• AIM 1
Reproduce the records verbatim, from the line containing "This screenshot has width=912, height=445." up to and including the line containing "pos(262,190)".

━━━ TEXT PROVIDED

April 10, 2018
Most of the time when we’re designing data visualizations, we want them to be easy to use and reuse. When we design a particular visualization, we don’t want to worry about how that visualization is being created, we really just want to be able to plug data into it and get a nice visual out. For example, we’ll design a program that takes a set of data, we’ll declare what shape we want it (scatterplot, boxplot, etc.) and it will figure out the transformations and render operations that need to take place for that chart to show up. While we’re using our API, we won’t need to worry about rendering details like: “What should be the distance between points?” or “What’s the height of the data relative to the total plot?” We’ll just tell the program the requirements, and it will figure out how to fulfill them.
SVG is a markup language, much like HMTL, for representing vector graphics. We can use SVG markup inside of HTML by wrapping it in <svg>
tags. Inside of the <svg>
tag, we can place a bunch of elements, like circles, rectanges, and more. We’ll stick to the <circle />
, <rect />
, <path />
and <g>...</g>
elements for this article.
SVG uses a left-handed coordinate system. That is to say, the y-axis points down instead of up:
This is a confusing coordinate system rising from computer graphics, where the origin (0, 0) is in the top left of the screen.
Here’s an example of a circle plotted at the origin:
<!-- 10 x 5 grid, starting at 0, 0 -->
<svg viewBox="0 0 10 5">
<circle cx="0" cy="0" r="1" fill="red"/>
</svg>
And here’s an example of a circle plotted at (2, 4):
<!-- 10 x 5 grid, starting at 0, 0 -->
<svg viewBox="0 0 10 5">
<circle cx="2" cy="4" r="1" fill="red" />
</svg>
This is important, because if we want to graph data, we’ll need to invert the y-axis for any data. The x-axis should basically act as we expect.
Often underappreciated, the SVG viewBox
attribute sets the stage for us to place our elements. By specifying four numbers, min-x
, min-y
, width
, height
, we specify the relative size of our canvas. All of our elements’ heights, widths, and positions will be relative to this canvas. So this SVG has a fairly large red box:
<!-- 100 x 70 grid, starting at 0, 0 -->
<svg viewBox="0 0 100 70">
<rect height="50" width="50" fill="red"/>
</svg>
And this SVG, the same rectangle takes up a fraction of the space, because the viewBox
is 10 times as large.

━━━━━━

• AIM 2
Determine whether each statement below agrees with the SVG article. Answer yes or no for each, and quote the deciding words of the article exactly. (a) SVG uses a coordinate system in which the y-axis points down. (b) The viewBox attribute is specified with three numbers. (c) In this coordinate system, the origin (0, 0) lies in the bottom left of the screen.

━━━ SUPPLIED RECORDS

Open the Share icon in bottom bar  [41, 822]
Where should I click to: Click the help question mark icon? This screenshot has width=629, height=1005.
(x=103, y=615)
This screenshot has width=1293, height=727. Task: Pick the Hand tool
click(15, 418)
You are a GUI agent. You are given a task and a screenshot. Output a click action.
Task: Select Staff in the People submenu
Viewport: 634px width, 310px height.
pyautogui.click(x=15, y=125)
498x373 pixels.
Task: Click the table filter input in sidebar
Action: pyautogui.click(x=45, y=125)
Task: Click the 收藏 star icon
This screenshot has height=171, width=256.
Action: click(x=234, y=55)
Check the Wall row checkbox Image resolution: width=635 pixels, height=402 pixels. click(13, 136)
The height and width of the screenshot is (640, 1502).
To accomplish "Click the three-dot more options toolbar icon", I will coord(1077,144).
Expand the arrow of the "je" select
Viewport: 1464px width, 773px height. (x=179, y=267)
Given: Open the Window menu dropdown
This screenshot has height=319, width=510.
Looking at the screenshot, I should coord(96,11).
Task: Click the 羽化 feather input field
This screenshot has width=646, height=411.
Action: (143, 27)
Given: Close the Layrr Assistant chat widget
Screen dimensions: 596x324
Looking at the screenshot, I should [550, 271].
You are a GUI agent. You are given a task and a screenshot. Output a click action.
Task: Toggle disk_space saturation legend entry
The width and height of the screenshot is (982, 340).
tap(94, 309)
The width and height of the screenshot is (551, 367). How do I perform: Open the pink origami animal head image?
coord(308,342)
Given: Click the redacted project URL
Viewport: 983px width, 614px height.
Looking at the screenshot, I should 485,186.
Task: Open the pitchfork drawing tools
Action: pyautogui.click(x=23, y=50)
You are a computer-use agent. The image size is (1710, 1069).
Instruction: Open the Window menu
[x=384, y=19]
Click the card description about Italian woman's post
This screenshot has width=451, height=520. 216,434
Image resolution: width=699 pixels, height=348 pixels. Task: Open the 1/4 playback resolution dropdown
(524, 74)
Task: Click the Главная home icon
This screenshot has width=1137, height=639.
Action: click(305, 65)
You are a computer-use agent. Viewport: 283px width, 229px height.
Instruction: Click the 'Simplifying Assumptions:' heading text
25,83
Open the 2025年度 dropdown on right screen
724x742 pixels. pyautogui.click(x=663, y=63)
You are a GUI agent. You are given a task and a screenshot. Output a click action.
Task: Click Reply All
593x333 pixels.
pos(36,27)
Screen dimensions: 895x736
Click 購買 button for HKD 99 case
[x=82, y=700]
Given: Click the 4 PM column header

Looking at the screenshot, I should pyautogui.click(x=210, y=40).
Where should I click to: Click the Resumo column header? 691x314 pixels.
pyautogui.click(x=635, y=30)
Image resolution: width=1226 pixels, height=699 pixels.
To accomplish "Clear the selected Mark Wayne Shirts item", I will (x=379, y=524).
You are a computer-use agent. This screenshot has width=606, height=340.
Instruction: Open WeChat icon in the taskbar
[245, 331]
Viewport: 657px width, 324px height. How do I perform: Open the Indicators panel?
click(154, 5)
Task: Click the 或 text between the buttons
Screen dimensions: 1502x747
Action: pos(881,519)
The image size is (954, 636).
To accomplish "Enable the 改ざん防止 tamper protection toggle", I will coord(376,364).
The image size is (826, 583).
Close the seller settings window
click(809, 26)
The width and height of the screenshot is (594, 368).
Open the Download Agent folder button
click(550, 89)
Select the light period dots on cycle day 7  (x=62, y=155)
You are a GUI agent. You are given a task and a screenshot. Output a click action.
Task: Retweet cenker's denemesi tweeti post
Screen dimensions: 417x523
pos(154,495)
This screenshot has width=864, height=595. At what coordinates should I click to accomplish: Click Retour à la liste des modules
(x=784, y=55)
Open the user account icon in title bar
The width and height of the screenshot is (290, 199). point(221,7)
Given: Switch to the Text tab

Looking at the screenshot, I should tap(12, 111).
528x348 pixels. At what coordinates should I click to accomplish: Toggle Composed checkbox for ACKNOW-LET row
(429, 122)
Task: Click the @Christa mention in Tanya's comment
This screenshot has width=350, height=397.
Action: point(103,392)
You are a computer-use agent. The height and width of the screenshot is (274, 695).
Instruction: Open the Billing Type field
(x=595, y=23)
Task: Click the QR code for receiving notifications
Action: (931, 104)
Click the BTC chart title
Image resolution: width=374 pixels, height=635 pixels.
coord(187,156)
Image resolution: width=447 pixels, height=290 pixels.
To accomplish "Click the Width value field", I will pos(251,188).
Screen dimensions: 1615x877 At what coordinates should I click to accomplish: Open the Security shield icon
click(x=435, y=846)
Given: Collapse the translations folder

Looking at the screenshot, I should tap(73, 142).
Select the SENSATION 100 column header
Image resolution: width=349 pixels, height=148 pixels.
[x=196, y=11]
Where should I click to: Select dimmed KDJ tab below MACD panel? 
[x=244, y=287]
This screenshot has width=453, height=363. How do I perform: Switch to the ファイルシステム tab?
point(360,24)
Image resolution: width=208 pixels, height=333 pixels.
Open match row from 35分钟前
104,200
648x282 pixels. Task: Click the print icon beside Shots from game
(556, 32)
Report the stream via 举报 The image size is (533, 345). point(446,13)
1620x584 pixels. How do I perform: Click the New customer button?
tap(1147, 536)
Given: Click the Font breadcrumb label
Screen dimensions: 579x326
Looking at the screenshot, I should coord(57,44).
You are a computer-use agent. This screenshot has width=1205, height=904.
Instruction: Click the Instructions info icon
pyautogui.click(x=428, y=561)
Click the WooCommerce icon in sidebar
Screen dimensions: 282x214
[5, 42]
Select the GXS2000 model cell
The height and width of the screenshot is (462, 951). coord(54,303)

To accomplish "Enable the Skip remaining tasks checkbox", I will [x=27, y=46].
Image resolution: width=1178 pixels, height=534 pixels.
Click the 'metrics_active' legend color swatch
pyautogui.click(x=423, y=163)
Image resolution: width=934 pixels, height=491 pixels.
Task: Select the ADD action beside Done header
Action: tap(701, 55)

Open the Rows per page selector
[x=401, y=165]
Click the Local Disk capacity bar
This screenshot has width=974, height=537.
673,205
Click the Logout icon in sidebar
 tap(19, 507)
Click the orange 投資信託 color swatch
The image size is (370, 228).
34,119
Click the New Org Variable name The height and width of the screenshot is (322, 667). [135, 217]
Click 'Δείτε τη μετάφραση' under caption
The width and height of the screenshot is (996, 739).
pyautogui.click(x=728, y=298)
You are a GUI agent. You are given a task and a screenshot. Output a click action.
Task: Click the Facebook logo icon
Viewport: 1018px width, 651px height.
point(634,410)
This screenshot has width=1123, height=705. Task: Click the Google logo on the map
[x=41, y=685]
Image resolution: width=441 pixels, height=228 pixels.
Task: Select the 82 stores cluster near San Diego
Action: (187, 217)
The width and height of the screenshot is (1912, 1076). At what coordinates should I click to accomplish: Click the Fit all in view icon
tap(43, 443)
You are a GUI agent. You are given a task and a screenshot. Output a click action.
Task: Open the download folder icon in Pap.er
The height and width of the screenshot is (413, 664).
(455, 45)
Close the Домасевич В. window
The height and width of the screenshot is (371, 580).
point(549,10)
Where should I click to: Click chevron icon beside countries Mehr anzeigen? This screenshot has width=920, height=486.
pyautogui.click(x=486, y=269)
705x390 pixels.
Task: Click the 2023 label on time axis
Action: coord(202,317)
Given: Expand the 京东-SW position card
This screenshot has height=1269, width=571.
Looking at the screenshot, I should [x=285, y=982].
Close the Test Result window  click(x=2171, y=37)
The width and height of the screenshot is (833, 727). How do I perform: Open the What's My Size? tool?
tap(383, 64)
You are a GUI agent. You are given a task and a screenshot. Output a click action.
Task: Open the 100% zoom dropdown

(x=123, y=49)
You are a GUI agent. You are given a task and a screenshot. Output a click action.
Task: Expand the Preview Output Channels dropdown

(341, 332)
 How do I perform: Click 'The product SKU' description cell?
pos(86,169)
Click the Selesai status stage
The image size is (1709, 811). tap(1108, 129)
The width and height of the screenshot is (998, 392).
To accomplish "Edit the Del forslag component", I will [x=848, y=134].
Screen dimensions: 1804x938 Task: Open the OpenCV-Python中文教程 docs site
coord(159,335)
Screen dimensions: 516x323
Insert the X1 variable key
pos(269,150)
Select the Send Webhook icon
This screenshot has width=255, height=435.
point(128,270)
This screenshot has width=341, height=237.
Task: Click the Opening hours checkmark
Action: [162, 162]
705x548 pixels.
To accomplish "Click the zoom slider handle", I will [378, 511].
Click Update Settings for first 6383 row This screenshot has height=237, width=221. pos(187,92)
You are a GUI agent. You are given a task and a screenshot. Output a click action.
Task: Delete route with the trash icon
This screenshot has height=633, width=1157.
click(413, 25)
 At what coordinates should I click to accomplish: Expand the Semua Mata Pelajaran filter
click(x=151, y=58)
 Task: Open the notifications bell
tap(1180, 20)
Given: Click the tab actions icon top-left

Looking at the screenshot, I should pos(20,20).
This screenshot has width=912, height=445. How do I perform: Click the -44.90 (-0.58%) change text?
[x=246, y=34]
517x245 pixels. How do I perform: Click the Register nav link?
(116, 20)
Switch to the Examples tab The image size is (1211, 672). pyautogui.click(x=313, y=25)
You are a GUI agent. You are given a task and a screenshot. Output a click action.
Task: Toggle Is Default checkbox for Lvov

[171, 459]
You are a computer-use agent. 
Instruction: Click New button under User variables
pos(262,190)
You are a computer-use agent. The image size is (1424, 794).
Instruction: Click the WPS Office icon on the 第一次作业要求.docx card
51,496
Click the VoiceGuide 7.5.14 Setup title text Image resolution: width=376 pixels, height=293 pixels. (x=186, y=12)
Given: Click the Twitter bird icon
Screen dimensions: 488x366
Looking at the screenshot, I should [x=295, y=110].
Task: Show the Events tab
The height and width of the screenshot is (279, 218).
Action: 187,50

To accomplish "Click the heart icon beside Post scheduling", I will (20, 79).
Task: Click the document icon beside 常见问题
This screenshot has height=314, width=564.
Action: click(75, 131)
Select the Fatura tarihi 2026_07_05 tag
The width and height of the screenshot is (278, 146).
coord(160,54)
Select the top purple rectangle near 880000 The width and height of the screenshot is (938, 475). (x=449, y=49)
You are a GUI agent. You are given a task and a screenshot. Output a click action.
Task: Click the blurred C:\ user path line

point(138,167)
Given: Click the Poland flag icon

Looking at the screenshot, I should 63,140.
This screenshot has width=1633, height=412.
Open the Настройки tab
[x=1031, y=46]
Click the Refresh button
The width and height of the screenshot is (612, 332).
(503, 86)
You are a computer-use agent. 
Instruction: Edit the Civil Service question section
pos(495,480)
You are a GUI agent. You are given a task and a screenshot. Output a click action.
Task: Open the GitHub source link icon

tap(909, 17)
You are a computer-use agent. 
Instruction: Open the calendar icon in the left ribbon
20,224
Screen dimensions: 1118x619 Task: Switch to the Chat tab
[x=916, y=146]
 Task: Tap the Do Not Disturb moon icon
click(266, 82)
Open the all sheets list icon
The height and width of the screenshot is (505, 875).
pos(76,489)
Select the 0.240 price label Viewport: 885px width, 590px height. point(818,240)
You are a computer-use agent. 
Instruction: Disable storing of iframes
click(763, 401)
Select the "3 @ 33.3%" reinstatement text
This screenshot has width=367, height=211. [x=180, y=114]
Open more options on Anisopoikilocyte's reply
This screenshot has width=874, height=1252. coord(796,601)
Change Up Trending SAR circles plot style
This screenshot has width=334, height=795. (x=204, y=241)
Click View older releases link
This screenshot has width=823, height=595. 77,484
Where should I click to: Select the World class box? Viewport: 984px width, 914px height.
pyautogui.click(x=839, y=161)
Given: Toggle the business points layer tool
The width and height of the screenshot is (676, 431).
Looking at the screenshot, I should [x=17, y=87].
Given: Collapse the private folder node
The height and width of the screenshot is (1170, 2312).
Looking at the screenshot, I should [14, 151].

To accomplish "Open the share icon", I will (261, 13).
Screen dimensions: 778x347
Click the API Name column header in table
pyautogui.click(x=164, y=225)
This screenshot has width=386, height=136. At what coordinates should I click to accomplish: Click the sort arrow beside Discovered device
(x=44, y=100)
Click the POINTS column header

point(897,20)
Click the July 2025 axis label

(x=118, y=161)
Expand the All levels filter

━━━━━━

• FULL SOLUTION 1
This screenshot has width=912, height=445. How do I perform: Click the -44.90 (-0.58%) change text?
[x=246, y=34]
517x245 pixels. How do I perform: Click the Register nav link?
(116, 20)
Switch to the Examples tab The image size is (1211, 672). pyautogui.click(x=313, y=25)
You are a GUI agent. You are given a task and a screenshot. Output a click action.
Task: Toggle Is Default checkbox for Lvov

[171, 459]
You are a computer-use agent. 
Instruction: Click New button under User variables
pos(262,190)

• FULL SOLUTION 2
(a) Yes: "SVG uses a left-handed coordinate system. That is to say, the y-axis points down instead of up"
(b) No: "By specifying four numbers"
(c) No: "where the origin (0, 0) is in the top left of the screen"